Aerosols produced during finishing procedures may be controlled in three ways: First, they may be controlled at the source through the use of adequate infection control procedures, water spray, and high-volume suction. Second, personal protective equipment (PPE) such as safety glasses and disposable face masks can protect the eyes and respiratory tract from aerosols. Masks should be chosen to provide the best filtration along with ease of breathing for the wearer. Third, the entire facility should have an adequate ventilation system that efficiently removes any residual particulates from the air. Many systems are also capable of controlling chemical contaminants such as mercury vapor from amalgam scrap and monomer vapor from acrylic resin.

Erosion

Erosive wear is caused by hard particles impacting a substrate surface, carried by either a stream of liquid or a stream of air, as occurs in sandblasting a surface. Figure 11-5 illustrates schematically the processes of two-body abrasion, three-body abrasion, and hard-particle erosion. Most dental laboratories have air-driven grit-blasting units that employ hard-particle erosion to remove surface material. A distinction must be made between this type of erosion and chemical erosion, which involves chemicals such as acids and alkalis instead of hard particles to remove substrate material. Chemical erosion, more commonly called acid etching in dentistry, is not used as a method of finishing dental materials. It is used primarily to prepare tooth surfaces to enhance bonding or coating.

Hardness of Abrasives

As stated previously, the inherent strength of cutting blades or abrasive particles on a dental instrument must be great enough to remove particles of substrate material without becoming dull or fracturing too rapidly. The durability of an abrasive is related to the hardness of its particles or surface material. Hardness is a surface measurement of the resistance of one material to be plastically deformed by indenting or scratching another material. The first ranking of hardness was published in 1820 by Friedrich Mohs, a German mineralogist. He ranked 10 minerals by their relative scratch resistance in relation to one another. The least scratch-resistant mineral, talc, received a score of 1 and the most scratch-resistant mineral, diamond, received a score of 10.

Knoop and Vickers hardness tests are based on indentation methods that quantify the hardness of materials. The tip of a Knoop diamond indenter has an elongated pyramidal shape, whereas the Vickers diamond indenter has an equilateral pyramidal design. Both tests involve the application of the indenter to a test surface under a known load (usually 100 Newtons, or 100 N).
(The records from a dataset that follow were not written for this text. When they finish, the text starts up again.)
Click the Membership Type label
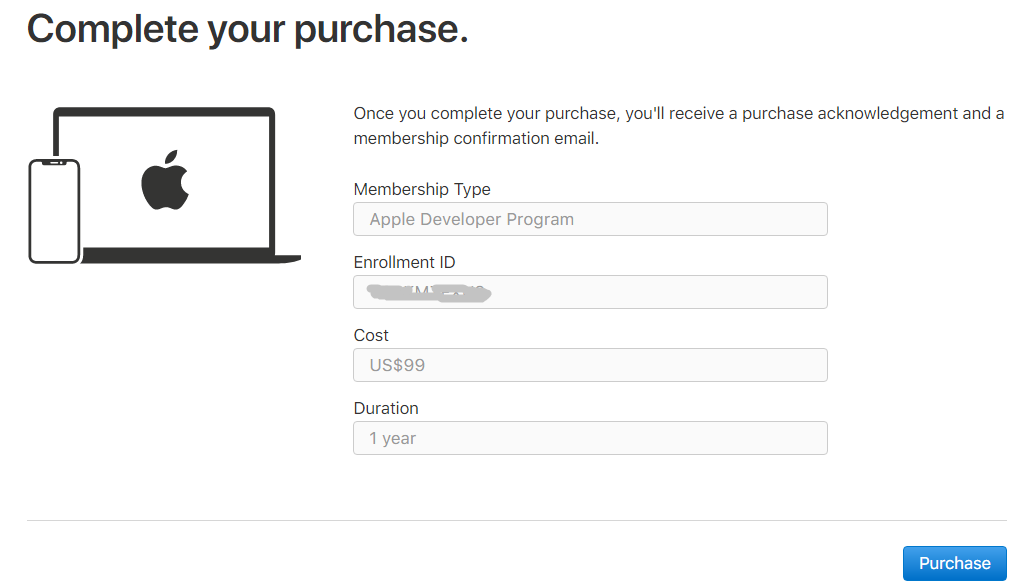point(422,189)
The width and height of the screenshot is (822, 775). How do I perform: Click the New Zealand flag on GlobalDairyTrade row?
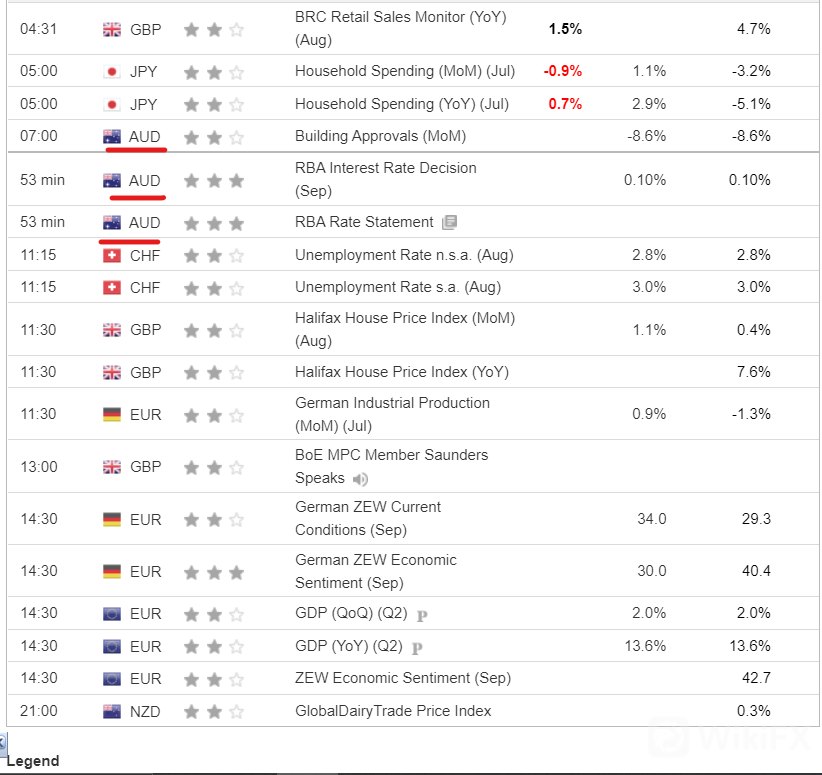click(x=112, y=711)
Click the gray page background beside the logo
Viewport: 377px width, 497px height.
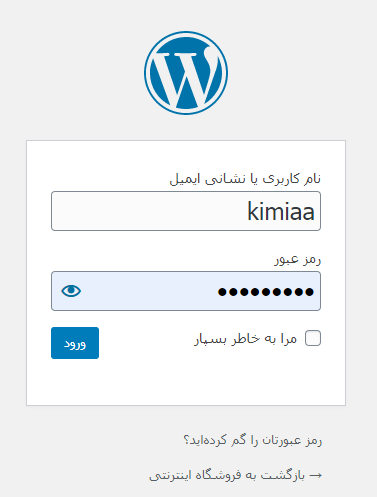point(283,73)
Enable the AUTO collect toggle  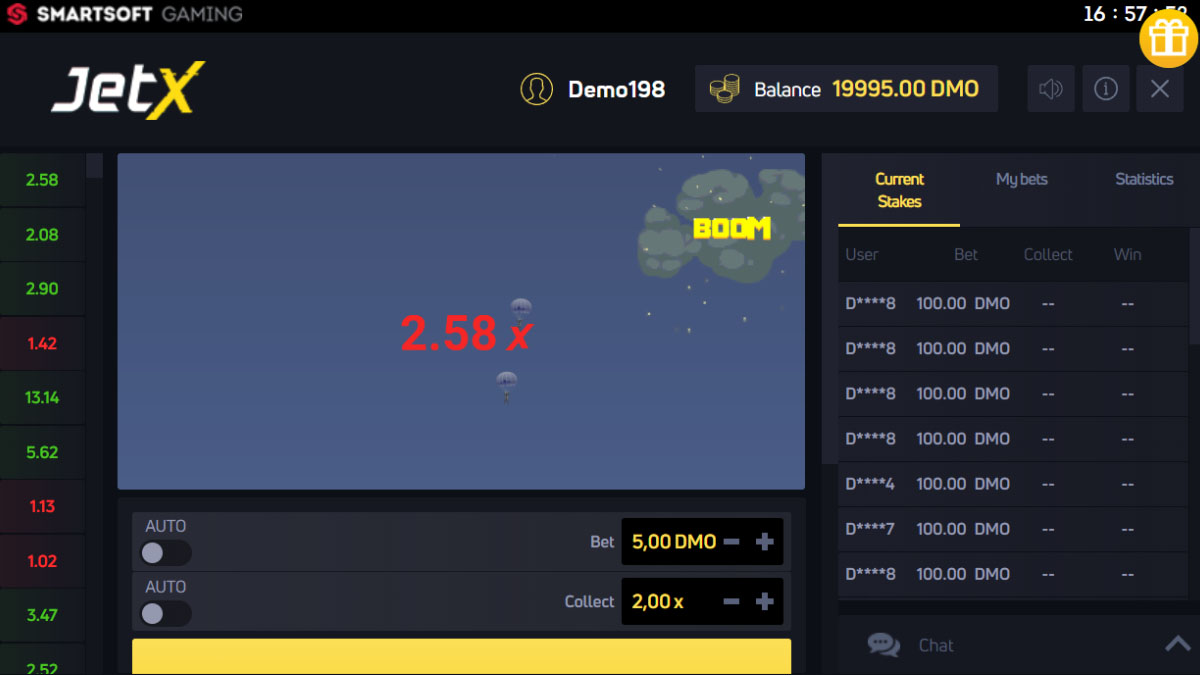pyautogui.click(x=165, y=614)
The depth of surface penetration is reported as hardness in units of force per unit area. Although a number of other factors affect a material’s abrasiveness, the farther apart a substrate and an abrasive are in hardness, the more efficient is the abrasion process. On the basis of a comparison of hardness values for several dental materials listed in Table 11-1, it is expected that silicon carbide and diamond abrasives will abrade dental porcelain more readily compared with garnet, even though the abrasive particles for all three materials have very sharp edge characteristics.